▶ Task goal: Copy every line of the entries below word for word, leaving out the pictures.

▶ Exercise materials:
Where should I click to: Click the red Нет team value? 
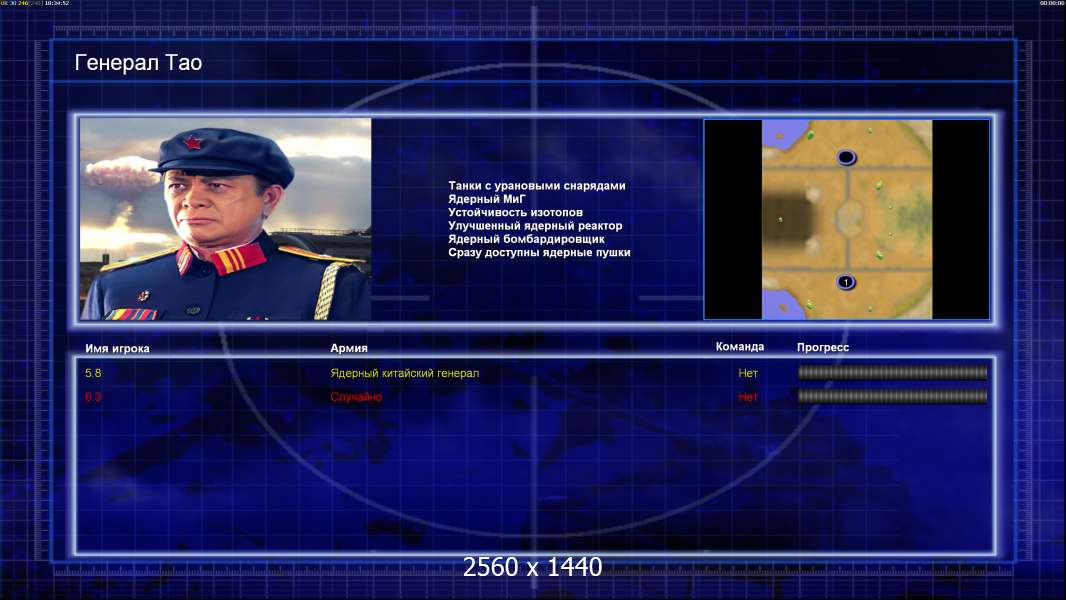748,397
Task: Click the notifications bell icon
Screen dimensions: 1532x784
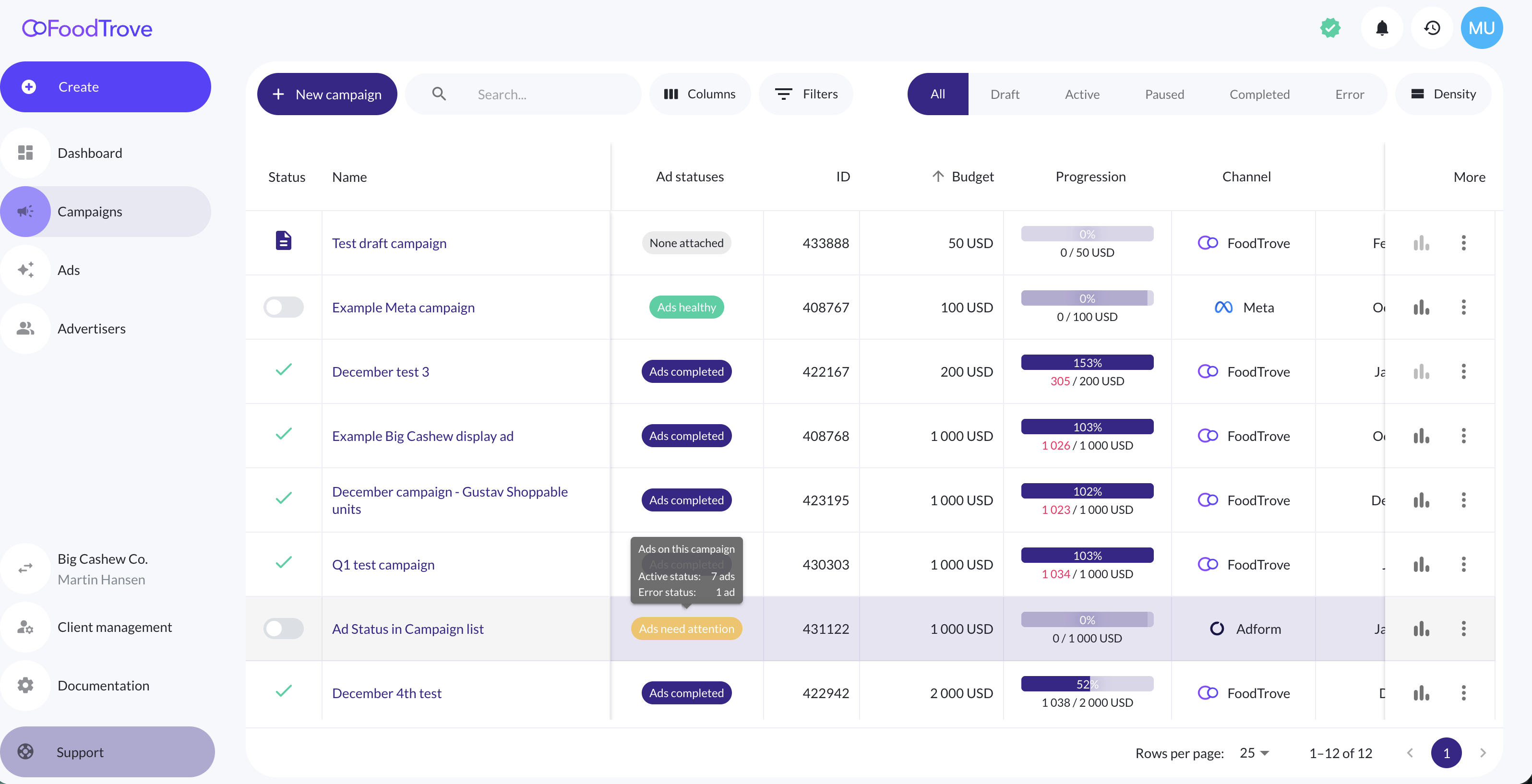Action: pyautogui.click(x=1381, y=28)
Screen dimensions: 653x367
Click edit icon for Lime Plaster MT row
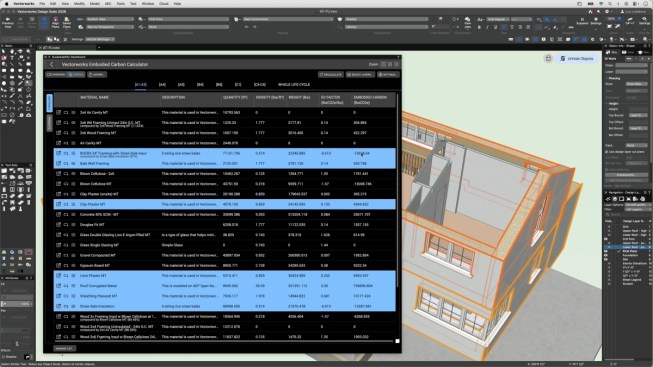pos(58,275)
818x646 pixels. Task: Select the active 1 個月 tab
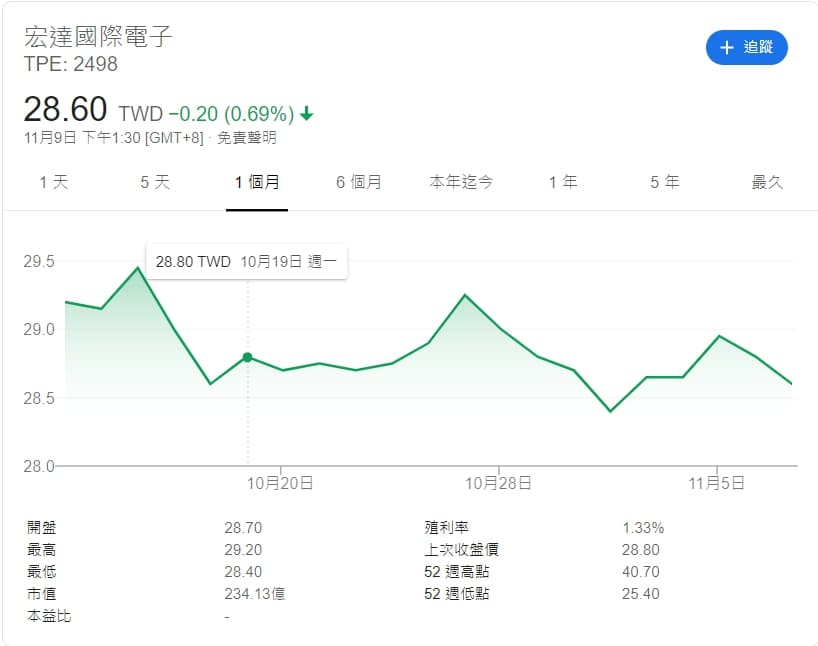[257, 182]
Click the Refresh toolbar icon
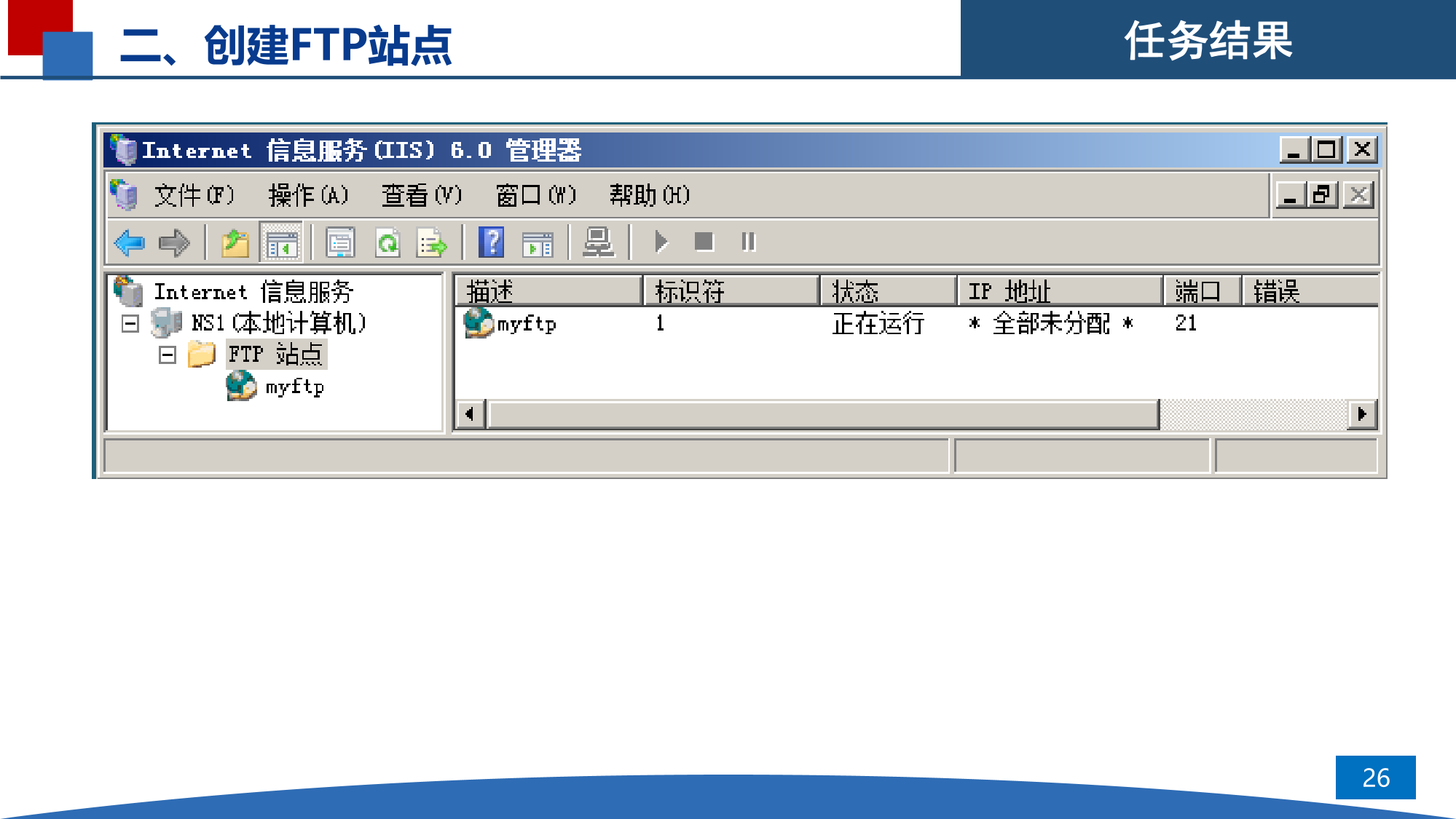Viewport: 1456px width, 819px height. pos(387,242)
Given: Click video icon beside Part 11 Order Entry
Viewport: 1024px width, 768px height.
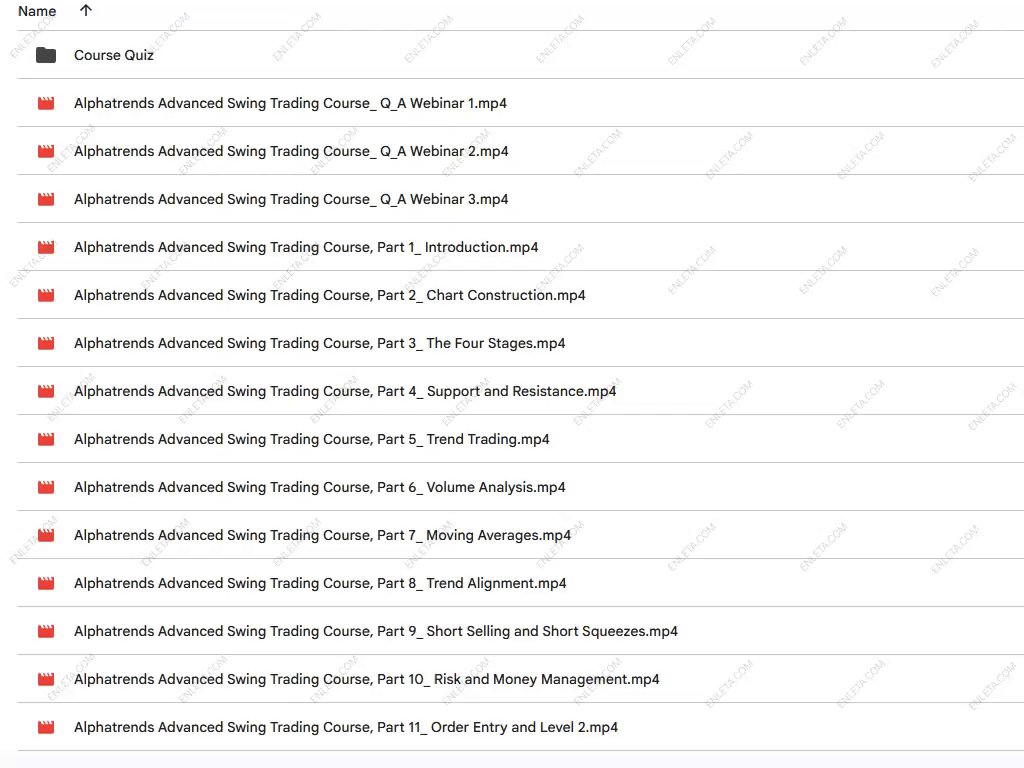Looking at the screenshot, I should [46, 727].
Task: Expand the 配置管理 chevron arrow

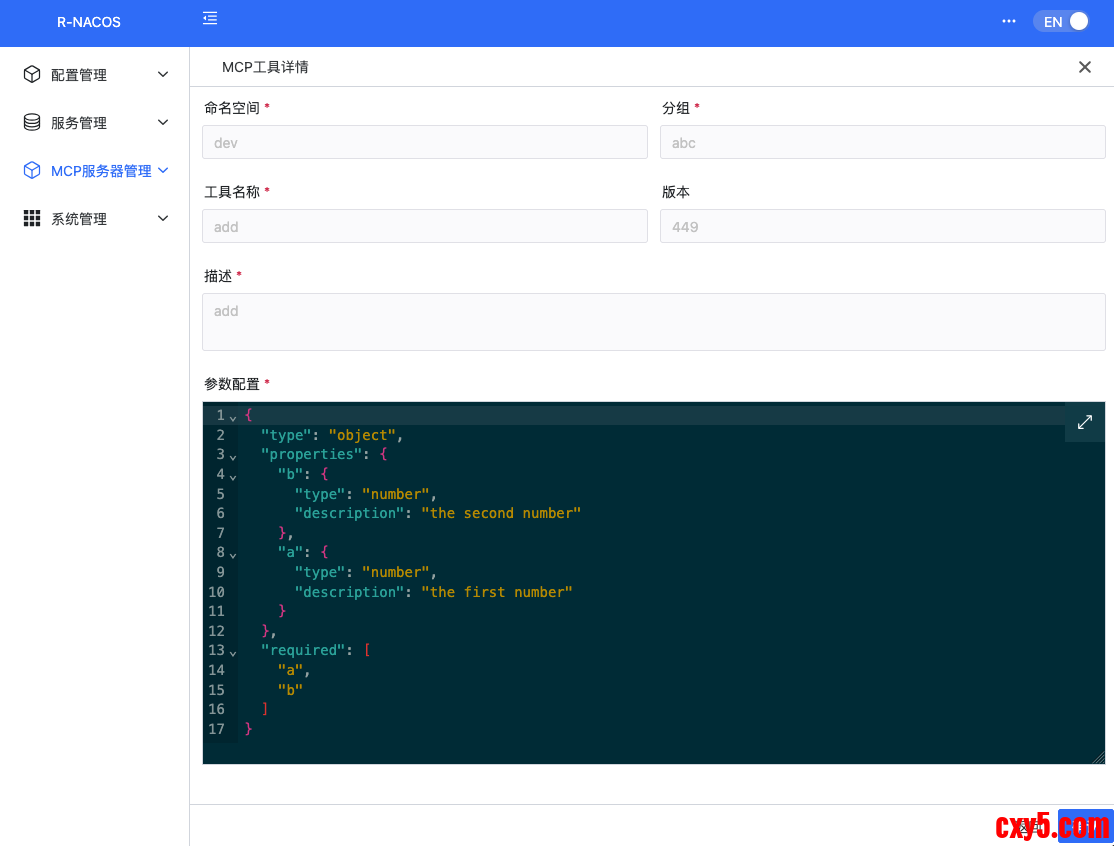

▶ Answer to the task:
Where should I click to: Click the red Нет team value? 
748,397
Task: Click the notifications bell icon
Screen dimensions: 1532x784
Action: pyautogui.click(x=1381, y=28)
Screen dimensions: 653x367
Click edit icon for Lime Plaster MT row
pos(58,275)
818x646 pixels. Task: Select the active 1 個月 tab
[257, 182]
Click the Refresh toolbar icon
Viewport: 1456px width, 819px height. pos(387,242)
Given: Click video icon beside Part 11 Order Entry
Viewport: 1024px width, 768px height.
Looking at the screenshot, I should [46, 727].
Task: Expand the 配置管理 chevron arrow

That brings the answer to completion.